Afterwards we went over to a beautiful reception that was organized by the football alumni. It was a tremendous celebration and a real golden Queen’s moment. They provided a first-class reception for the team, it was a place for the parents to gather and then it was 7:30 p.m. and time to go. We got on the bus and made the trek home to Kingston.
(Note: Queen’s playoff run was memorable in 2009. After defeating McMaster 32-6 in the OUA semifinals, the Gaels won shootouts against Western in the Yates Cup, 43-39, and Laval in the Mitchell Bowl, 33-30, before their comeback win over Calgary in the Vanier Cup)
What are your memories of the trip back home?
I think we walked into our home at quarter to four in the morning. And guess what my wife and I did? We sat there and watched the game! So really it was unbelievable and really a great thing.
What was the reaction on campus when the team returned?
Of course, you can’t be in two places at the same time, so we only heard about it, but we heard there was another golden moment in the university district in Kingston and at that moment when we were declared national champions, all the kids in the neighbourhood all ran out into the street and stopped traffic and there was this giant celebration. I would have loved to have seen the Queen’s students come alive like that. We only heard about it when we came back but I’m sure it would have been neat to see.
It wasn’t long after we returned when we got right back into reality because my wife had a pretty serious medical operation. She had kept it from us and she let us know on Monday that she was going in the hospital on Wednesday, so we got right back to reality in a hurry.
I got sick that Wednesday night and couldn’t attend the parade that they had Thursday for the team but Coach Tracey was there to represent me, and the whole staff and the team were honoured.
At the time, how did winning the Vanier Cup change your everyday life?
There is a point of self-actualization that every coach has. I can recall I was in my fourth year with McGill as an assistant coach when we won the national championship. What you don’t realize at the time is what an unbelievable achievement that is. Here I am 30 years of age and we win the national championship. What you learn later is there are people who spend their entire careers without getting a chance to go to the national championship, let alone win one. So there really is a very succinct club, and I sort of got an auxiliary membership as the assistant head coach.
Coming to Queen’s, talk about a legacy program. One of the things that people around the program were not shy about saying is that for the previous four decades, Queen’s has had a team go to the Vanier Cup, in ‘68, ‘78, ‘83 and ‘92. My decade is coming to an end. We hit 2009 and in addition to everything else and all the other pressures of trying to bring a national championship back to Queen’s, my decade is on its last stand. So I could only imagine the critics saying how we had made in the last four decades and not this one. We ended up getting it done on time so it was just one of those things that worked out nicely.
As I told my two sons, you don’t know when your next opportunity to be a national champion may come and as the years go by, you will learn how truly special it is.
How often to you reminisce about your Vanier Cup win?

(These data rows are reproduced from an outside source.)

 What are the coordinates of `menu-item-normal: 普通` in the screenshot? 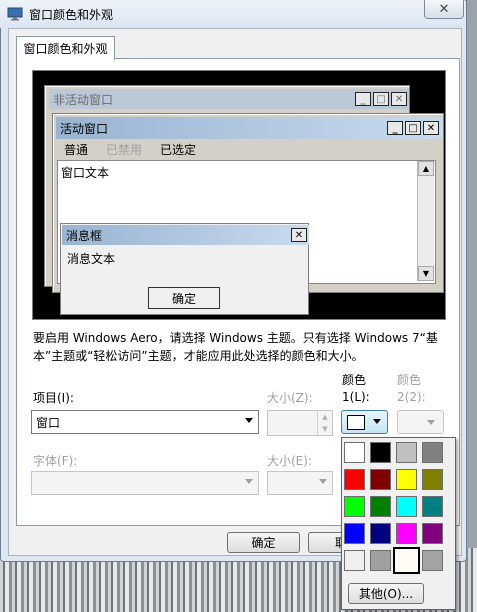 It's located at (76, 150).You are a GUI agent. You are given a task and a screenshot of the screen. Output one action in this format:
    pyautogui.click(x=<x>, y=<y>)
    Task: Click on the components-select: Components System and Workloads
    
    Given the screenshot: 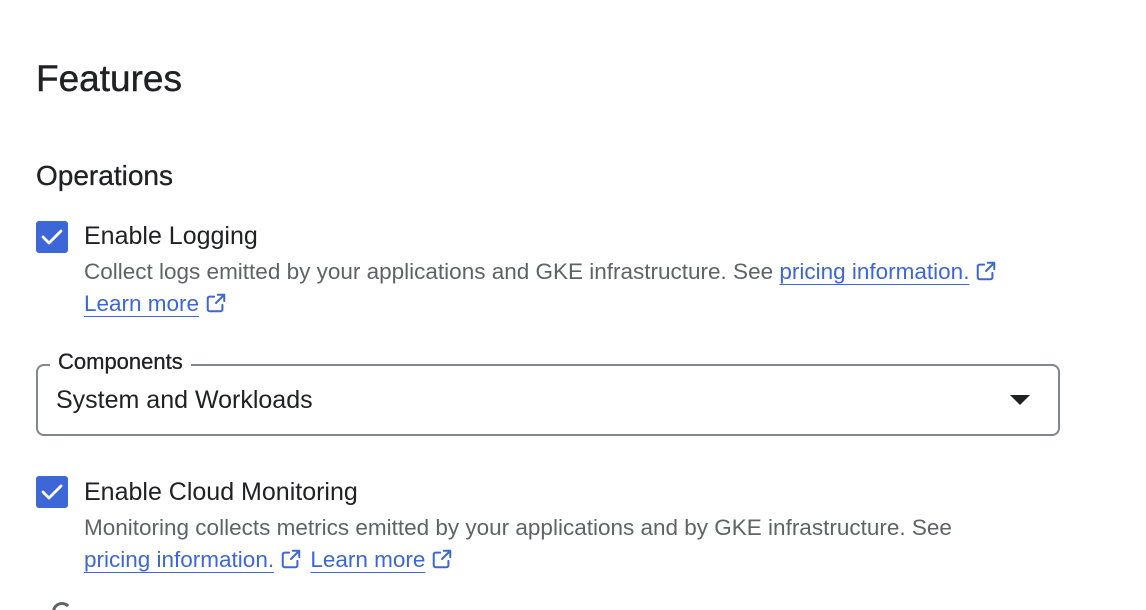 What is the action you would take?
    pyautogui.click(x=548, y=392)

There was just a great group of guys that came together on time and got it done. It was a culmination of years of work of course and that’s what is most gratifying about the whole thing. It’s not just having a great season; it sometimes takes you a career to get you into a position to win a national championship.
Where did you go to university, what did you study, and did you play football there?
I have a Bachelor of Science in physical education and a Masters in Education from Concordia, and a Masters in Sports Administration from McGill. I played football for five seasons with Concordia as a tight end and offensive lineman.